Single-layer MoS2 nanopores as nanopower generators p.197

Blue energy is a desirable renewable resource, involving the osmotic transport of ions through a membrane from seawater to fresh water; here, nanopores have been created in two-dimensional molybdenum-disulfide membranes, and shown to generate a substantial osmotic power output.

doi: 10.1038/nature18593

Emergence of a Homo sapiens-specific gene family and chromosome 16p11.2 CNV susceptibility p.205

Genetic differences that specify unique aspects of human evolution have typically been identified by comparative analyses between the genomes of humans and closely related primates, including more recently the genomes of archaic hominins. Not all regions of the genome, however, are equally amenable to such study. Recurrent copy number variation (CNV) at chromosome 16p11.2 accounts for approximately 1% of cases of autism and is mediated by a complex set of segmental duplications, many of which arose recently during human evolution. Here we reconstruct the evolutionary history of the locus and identify bolA family member 2 (BOLA2) as a gene duplicated exclusively in Homo sapiens. We estimate that a 95-kilobase-pair segment containing BOLA2 duplicated across the critical region approximately 282 thousand years ago (ka), one of the latest among a series of genomic changes that dramatically restructured the locus during hominid evolution. All humans examined carried one or more copies of the duplication, which nearly fixed early in the human lineage—a pattern unlikely to have arisen so rapidly in the absence of selection (P < 0.0097). We show that the duplication of BOLA2 led to a novel, human-specific in-frame fusion transcript and that BOLA2 copy number correlates with both RNA expression (r = 0.36) and protein level (r = 0.65), with the greatest expression difference between human and chimpanzee in experimentally derived stem cells. Analyses of 152 patients carrying a chromosome 16p11.2 rearrangement show that more than 96% of breakpoints occur within the H. sapiens-specific duplication.
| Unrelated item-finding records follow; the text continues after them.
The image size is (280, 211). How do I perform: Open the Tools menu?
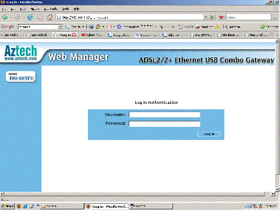coord(65,9)
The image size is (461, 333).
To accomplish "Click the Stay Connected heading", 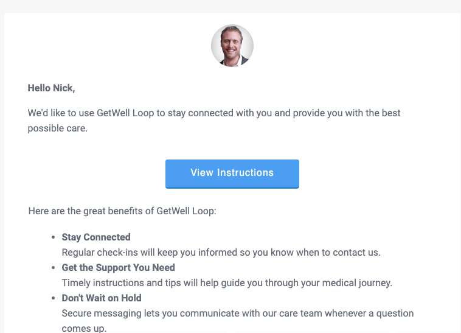I will tap(96, 237).
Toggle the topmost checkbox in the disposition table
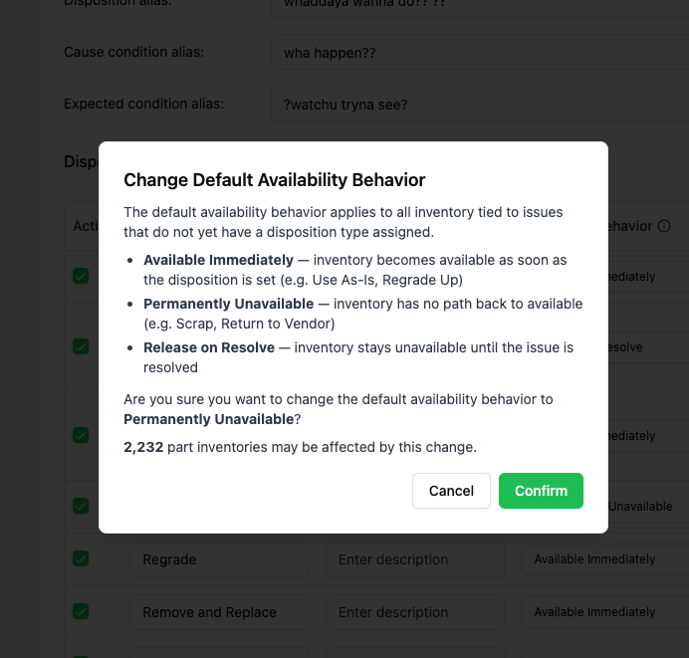Viewport: 689px width, 658px height. (81, 276)
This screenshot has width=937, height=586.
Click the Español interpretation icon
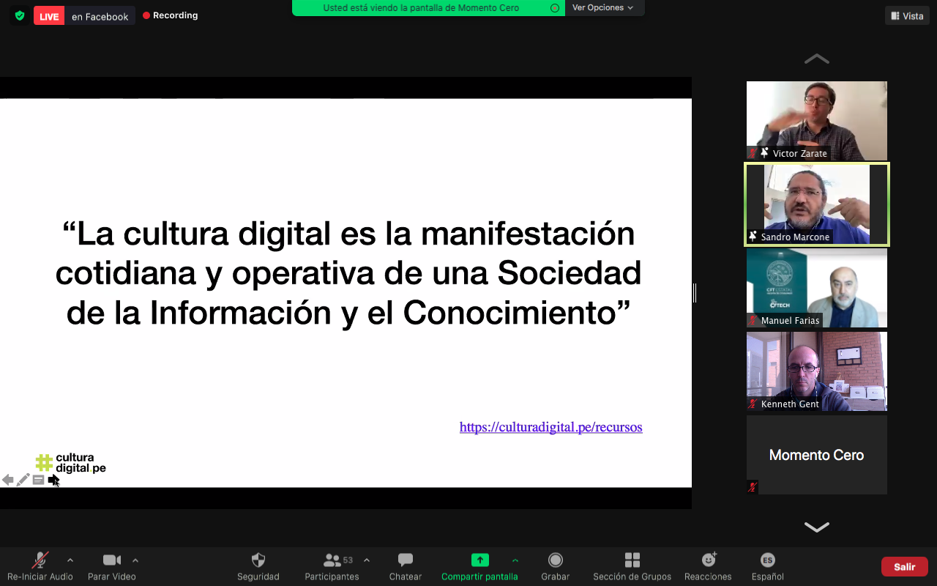click(767, 561)
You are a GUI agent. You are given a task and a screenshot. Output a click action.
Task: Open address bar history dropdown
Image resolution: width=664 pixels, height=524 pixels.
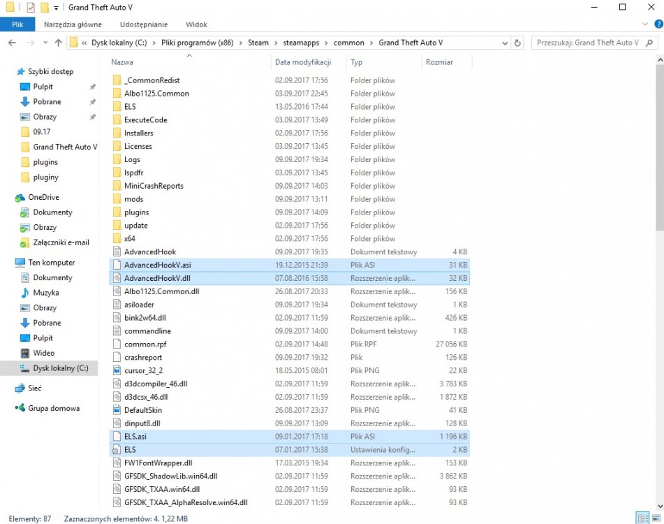tap(505, 43)
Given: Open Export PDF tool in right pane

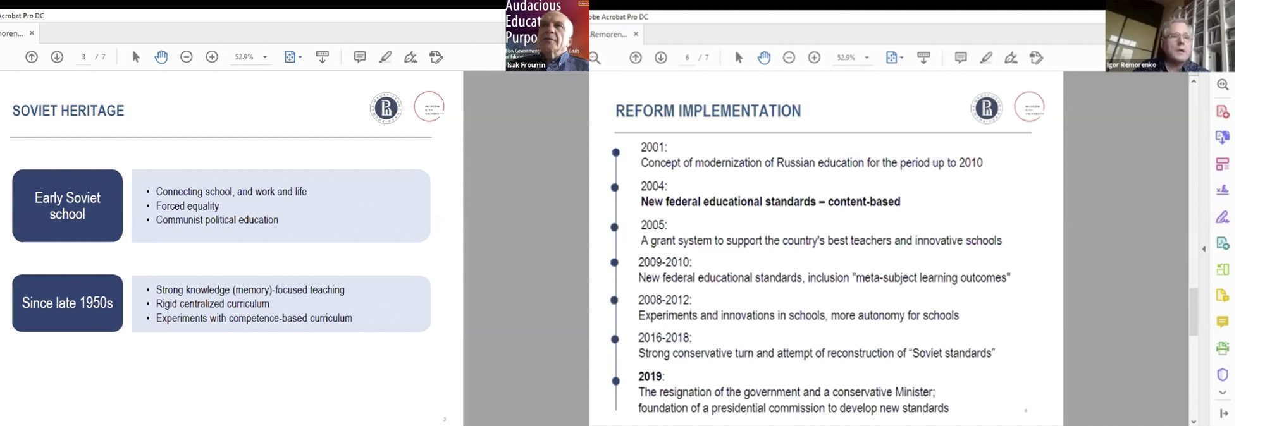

In summary, the duplicative transposition of BOLA2 at the root of the H. sapiens lineage about 282 ka simultaneously increased copy number of a gene associated with iron homeostasis and predisposed our species to recurrent rearrangements associated with disease.

doi: 10.1038/nature19075

Global profiling of SRP interaction with nascent polypeptides p.219

Here, the selection of substrates by the protein–RNA complex known as the signal recognition particle (SRP) is investigated in the bacterium Escherichia coli, revealing that the SRP has a strong preference for hydrophobic transmembrane domains of inner membrane proteins.